Aim: Retype the following records line for line, without any changes.

Records

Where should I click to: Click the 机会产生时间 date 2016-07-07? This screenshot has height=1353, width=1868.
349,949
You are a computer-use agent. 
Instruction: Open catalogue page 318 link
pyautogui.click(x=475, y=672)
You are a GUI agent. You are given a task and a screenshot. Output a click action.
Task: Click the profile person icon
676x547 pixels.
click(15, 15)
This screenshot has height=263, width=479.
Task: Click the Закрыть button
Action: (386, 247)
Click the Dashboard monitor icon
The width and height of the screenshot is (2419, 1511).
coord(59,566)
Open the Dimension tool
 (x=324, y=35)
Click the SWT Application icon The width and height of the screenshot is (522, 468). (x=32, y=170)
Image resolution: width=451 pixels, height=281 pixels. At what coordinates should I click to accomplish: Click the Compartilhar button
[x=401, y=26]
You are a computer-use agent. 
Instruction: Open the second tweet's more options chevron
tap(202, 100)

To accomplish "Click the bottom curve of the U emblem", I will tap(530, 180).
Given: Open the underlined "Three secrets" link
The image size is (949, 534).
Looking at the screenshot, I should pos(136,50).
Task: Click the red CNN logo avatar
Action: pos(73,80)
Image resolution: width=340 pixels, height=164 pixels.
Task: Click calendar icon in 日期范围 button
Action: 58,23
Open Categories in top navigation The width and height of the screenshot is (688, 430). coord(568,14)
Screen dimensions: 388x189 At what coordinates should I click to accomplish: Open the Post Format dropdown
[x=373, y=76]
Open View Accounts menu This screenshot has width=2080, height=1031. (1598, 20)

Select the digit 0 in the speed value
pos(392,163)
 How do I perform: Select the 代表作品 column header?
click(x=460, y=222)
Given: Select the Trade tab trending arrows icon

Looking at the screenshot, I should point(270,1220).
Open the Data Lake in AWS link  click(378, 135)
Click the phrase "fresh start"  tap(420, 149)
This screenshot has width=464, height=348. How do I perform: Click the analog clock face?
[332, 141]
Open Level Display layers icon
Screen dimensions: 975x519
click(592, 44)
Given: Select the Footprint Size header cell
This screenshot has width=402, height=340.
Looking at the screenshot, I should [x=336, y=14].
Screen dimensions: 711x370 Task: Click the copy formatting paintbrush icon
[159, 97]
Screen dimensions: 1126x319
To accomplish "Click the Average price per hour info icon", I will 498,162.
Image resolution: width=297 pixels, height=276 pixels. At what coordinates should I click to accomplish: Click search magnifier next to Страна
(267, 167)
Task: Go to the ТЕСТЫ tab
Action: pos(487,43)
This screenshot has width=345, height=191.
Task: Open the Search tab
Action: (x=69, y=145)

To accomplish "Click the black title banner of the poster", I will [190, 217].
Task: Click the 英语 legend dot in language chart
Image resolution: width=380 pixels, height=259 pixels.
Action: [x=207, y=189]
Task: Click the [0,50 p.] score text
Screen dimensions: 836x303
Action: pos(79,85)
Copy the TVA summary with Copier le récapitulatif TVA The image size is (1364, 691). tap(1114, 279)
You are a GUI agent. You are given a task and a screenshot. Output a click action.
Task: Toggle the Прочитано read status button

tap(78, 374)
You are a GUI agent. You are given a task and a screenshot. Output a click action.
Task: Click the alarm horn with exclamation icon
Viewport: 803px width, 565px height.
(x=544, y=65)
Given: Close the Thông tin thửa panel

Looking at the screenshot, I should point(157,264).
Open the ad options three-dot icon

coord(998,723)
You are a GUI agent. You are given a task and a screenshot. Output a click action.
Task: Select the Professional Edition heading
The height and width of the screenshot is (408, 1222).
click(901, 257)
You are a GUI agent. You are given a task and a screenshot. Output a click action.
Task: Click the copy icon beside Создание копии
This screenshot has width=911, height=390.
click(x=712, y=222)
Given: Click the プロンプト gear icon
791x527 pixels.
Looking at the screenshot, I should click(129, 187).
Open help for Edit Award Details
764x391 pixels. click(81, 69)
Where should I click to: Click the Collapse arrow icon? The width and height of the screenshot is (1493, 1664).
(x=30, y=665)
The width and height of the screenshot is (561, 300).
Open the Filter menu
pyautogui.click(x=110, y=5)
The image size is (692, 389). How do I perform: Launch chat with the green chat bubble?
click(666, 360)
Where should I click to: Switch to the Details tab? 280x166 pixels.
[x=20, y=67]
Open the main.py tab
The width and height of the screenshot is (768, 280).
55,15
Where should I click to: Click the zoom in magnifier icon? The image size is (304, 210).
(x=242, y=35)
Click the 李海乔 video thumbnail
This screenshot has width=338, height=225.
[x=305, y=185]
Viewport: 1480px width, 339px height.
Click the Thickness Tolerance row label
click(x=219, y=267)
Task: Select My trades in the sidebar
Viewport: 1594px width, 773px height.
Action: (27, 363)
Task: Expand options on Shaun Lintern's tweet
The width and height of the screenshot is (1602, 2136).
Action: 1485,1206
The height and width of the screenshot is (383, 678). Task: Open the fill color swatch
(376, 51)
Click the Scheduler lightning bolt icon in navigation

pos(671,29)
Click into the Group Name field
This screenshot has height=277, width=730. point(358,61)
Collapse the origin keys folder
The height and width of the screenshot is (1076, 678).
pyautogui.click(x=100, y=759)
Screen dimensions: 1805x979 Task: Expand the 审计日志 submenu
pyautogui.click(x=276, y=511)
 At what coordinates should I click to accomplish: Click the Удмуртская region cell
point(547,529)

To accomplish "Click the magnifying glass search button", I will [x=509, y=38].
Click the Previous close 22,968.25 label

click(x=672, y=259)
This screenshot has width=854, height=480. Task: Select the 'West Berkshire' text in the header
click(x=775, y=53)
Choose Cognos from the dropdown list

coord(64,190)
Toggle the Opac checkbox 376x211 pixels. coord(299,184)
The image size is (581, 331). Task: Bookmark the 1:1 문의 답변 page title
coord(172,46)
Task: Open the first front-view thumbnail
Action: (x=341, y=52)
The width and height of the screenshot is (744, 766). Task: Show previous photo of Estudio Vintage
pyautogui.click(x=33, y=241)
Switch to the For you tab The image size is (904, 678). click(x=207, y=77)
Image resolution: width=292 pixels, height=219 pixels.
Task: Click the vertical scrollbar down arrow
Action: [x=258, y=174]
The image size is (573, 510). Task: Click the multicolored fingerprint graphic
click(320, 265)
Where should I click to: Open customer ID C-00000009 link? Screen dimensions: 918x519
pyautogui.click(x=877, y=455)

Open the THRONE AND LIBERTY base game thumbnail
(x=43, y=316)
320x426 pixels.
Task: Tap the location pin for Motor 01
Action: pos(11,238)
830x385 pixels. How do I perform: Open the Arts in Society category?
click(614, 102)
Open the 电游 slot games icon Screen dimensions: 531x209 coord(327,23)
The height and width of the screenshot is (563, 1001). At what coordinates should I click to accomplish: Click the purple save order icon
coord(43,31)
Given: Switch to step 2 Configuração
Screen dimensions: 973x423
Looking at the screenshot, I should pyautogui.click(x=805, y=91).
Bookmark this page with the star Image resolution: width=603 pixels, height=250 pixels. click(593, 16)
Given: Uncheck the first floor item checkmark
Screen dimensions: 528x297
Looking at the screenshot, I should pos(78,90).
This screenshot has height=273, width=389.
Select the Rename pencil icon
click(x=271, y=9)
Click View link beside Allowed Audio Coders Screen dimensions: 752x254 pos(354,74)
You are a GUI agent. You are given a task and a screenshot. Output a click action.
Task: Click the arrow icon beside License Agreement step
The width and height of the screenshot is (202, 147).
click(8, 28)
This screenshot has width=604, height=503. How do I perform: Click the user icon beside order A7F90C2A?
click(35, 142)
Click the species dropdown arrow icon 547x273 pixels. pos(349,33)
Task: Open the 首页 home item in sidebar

Task solution:
Where should I click to: Click the 机会产生时间 date 2016-07-07? This screenshot has height=1353, width=1868.
349,949
You are a computer-use agent. 
Instruction: Open catalogue page 318 link
pyautogui.click(x=475, y=672)
You are a GUI agent. You are given a task and a screenshot. Output a click action.
Task: Click the profile person icon
676x547 pixels.
click(15, 15)
This screenshot has height=263, width=479.
Task: Click the Закрыть button
Action: (386, 247)
Click the Dashboard monitor icon
The width and height of the screenshot is (2419, 1511).
coord(59,566)
Open the Dimension tool
 (x=324, y=35)
Click the SWT Application icon The width and height of the screenshot is (522, 468). (x=32, y=170)
Image resolution: width=451 pixels, height=281 pixels. At what coordinates should I click to accomplish: Click the Compartilhar button
[x=401, y=26]
You are a computer-use agent. 
Instruction: Open the second tweet's more options chevron
tap(202, 100)

To accomplish "Click the bottom curve of the U emblem", I will tap(530, 180).
Given: Open the underlined "Three secrets" link
The image size is (949, 534).
Looking at the screenshot, I should pos(136,50).
Task: Click the red CNN logo avatar
Action: pos(73,80)
Image resolution: width=340 pixels, height=164 pixels.
Task: Click calendar icon in 日期范围 button
Action: 58,23
Open Categories in top navigation The width and height of the screenshot is (688, 430). coord(568,14)
Screen dimensions: 388x189 At what coordinates should I click to accomplish: Open the Post Format dropdown
[x=373, y=76]
Open View Accounts menu This screenshot has width=2080, height=1031. (1598, 20)

Select the digit 0 in the speed value
pos(392,163)
 How do I perform: Select the 代表作品 column header?
click(x=460, y=222)
Given: Select the Trade tab trending arrows icon

Looking at the screenshot, I should point(270,1220).
Open the Data Lake in AWS link  click(378, 135)
Click the phrase "fresh start"  tap(420, 149)
This screenshot has width=464, height=348. How do I perform: Click the analog clock face?
[332, 141]
Open Level Display layers icon
Screen dimensions: 975x519
click(592, 44)
Given: Select the Footprint Size header cell
This screenshot has width=402, height=340.
Looking at the screenshot, I should [x=336, y=14].
Screen dimensions: 711x370 Task: Click the copy formatting paintbrush icon
[159, 97]
Screen dimensions: 1126x319
To accomplish "Click the Average price per hour info icon", I will 498,162.
Image resolution: width=297 pixels, height=276 pixels. At what coordinates should I click to accomplish: Click search magnifier next to Страна
(267, 167)
Task: Go to the ТЕСТЫ tab
Action: pos(487,43)
This screenshot has width=345, height=191.
Task: Open the Search tab
Action: (x=69, y=145)

To accomplish "Click the black title banner of the poster", I will [190, 217].
Task: Click the 英语 legend dot in language chart
Image resolution: width=380 pixels, height=259 pixels.
Action: [x=207, y=189]
Task: Click the [0,50 p.] score text
Screen dimensions: 836x303
Action: pos(79,85)
Copy the TVA summary with Copier le récapitulatif TVA The image size is (1364, 691). tap(1114, 279)
You are a GUI agent. You are given a task and a screenshot. Output a click action.
Task: Toggle the Прочитано read status button

tap(78, 374)
You are a GUI agent. You are given a task and a screenshot. Output a click action.
Task: Click the alarm horn with exclamation icon
Viewport: 803px width, 565px height.
(x=544, y=65)
Given: Close the Thông tin thửa panel

Looking at the screenshot, I should point(157,264).
Open the ad options three-dot icon

coord(998,723)
You are a GUI agent. You are given a task and a screenshot. Output a click action.
Task: Select the Professional Edition heading
The height and width of the screenshot is (408, 1222).
click(901, 257)
You are a GUI agent. You are given a task and a screenshot. Output a click action.
Task: Click the copy icon beside Создание копии
This screenshot has width=911, height=390.
click(x=712, y=222)
Given: Click the プロンプト gear icon
791x527 pixels.
Looking at the screenshot, I should click(129, 187).
Open help for Edit Award Details
764x391 pixels. click(81, 69)
Where should I click to: Click the Collapse arrow icon? The width and height of the screenshot is (1493, 1664).
(x=30, y=665)
The width and height of the screenshot is (561, 300).
Open the Filter menu
pyautogui.click(x=110, y=5)
The image size is (692, 389). How do I perform: Launch chat with the green chat bubble?
click(666, 360)
Where should I click to: Switch to the Details tab? 280x166 pixels.
[x=20, y=67]
Open the main.py tab
The width and height of the screenshot is (768, 280).
55,15
Where should I click to: Click the zoom in magnifier icon? The image size is (304, 210).
(x=242, y=35)
Click the 李海乔 video thumbnail
This screenshot has width=338, height=225.
[x=305, y=185]
Viewport: 1480px width, 339px height.
Click the Thickness Tolerance row label
click(x=219, y=267)
Task: Select My trades in the sidebar
Viewport: 1594px width, 773px height.
Action: (27, 363)
Task: Expand options on Shaun Lintern's tweet
The width and height of the screenshot is (1602, 2136).
Action: 1485,1206
The height and width of the screenshot is (383, 678). Task: Open the fill color swatch
(376, 51)
Click the Scheduler lightning bolt icon in navigation

pos(671,29)
Click into the Group Name field
This screenshot has height=277, width=730. point(358,61)
Collapse the origin keys folder
The height and width of the screenshot is (1076, 678).
pyautogui.click(x=100, y=759)
Screen dimensions: 1805x979 Task: Expand the 审计日志 submenu
pyautogui.click(x=276, y=511)
 At what coordinates should I click to accomplish: Click the Удмуртская region cell
point(547,529)

To accomplish "Click the magnifying glass search button", I will [x=509, y=38].
Click the Previous close 22,968.25 label

click(x=672, y=259)
This screenshot has width=854, height=480. Task: Select the 'West Berkshire' text in the header
click(x=775, y=53)
Choose Cognos from the dropdown list

coord(64,190)
Toggle the Opac checkbox 376x211 pixels. coord(299,184)
The image size is (581, 331). Task: Bookmark the 1:1 문의 답변 page title
coord(172,46)
Task: Open the first front-view thumbnail
Action: (x=341, y=52)
The width and height of the screenshot is (744, 766). Task: Show previous photo of Estudio Vintage
pyautogui.click(x=33, y=241)
Switch to the For you tab The image size is (904, 678). click(x=207, y=77)
Image resolution: width=292 pixels, height=219 pixels.
Task: Click the vertical scrollbar down arrow
Action: [x=258, y=174]
The image size is (573, 510). Task: Click the multicolored fingerprint graphic
click(320, 265)
Where should I click to: Open customer ID C-00000009 link? Screen dimensions: 918x519
pyautogui.click(x=877, y=455)

Open the THRONE AND LIBERTY base game thumbnail
(x=43, y=316)
320x426 pixels.
Task: Tap the location pin for Motor 01
Action: pos(11,238)
830x385 pixels. How do I perform: Open the Arts in Society category?
click(614, 102)
Open the 电游 slot games icon Screen dimensions: 531x209 coord(327,23)
The height and width of the screenshot is (563, 1001). At what coordinates should I click to accomplish: Click the purple save order icon
coord(43,31)
Given: Switch to step 2 Configuração
Screen dimensions: 973x423
Looking at the screenshot, I should pyautogui.click(x=805, y=91).
Bookmark this page with the star Image resolution: width=603 pixels, height=250 pixels. click(593, 16)
Given: Uncheck the first floor item checkmark
Screen dimensions: 528x297
Looking at the screenshot, I should pos(78,90).
This screenshot has height=273, width=389.
Select the Rename pencil icon
click(x=271, y=9)
Click View link beside Allowed Audio Coders Screen dimensions: 752x254 pos(354,74)
You are a GUI agent. You are given a task and a screenshot. Output a click action.
Task: Click the arrow icon beside License Agreement step
The width and height of the screenshot is (202, 147).
click(8, 28)
This screenshot has width=604, height=503. How do I perform: Click the user icon beside order A7F90C2A?
click(35, 142)
Click the species dropdown arrow icon 547x273 pixels. pos(349,33)
Task: Open the 首页 home item in sidebar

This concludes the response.